Pixel coordinate grounding data:
______________________________

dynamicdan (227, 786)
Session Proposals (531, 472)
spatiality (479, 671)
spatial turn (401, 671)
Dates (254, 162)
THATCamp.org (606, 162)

______________________________

What you will do:
Your task is to copy all of the entries exactly.

The completed task:
dynamicdan (227, 786)
Session Proposals (531, 472)
spatiality (479, 671)
spatial turn (401, 671)
Dates (254, 162)
THATCamp.org (606, 162)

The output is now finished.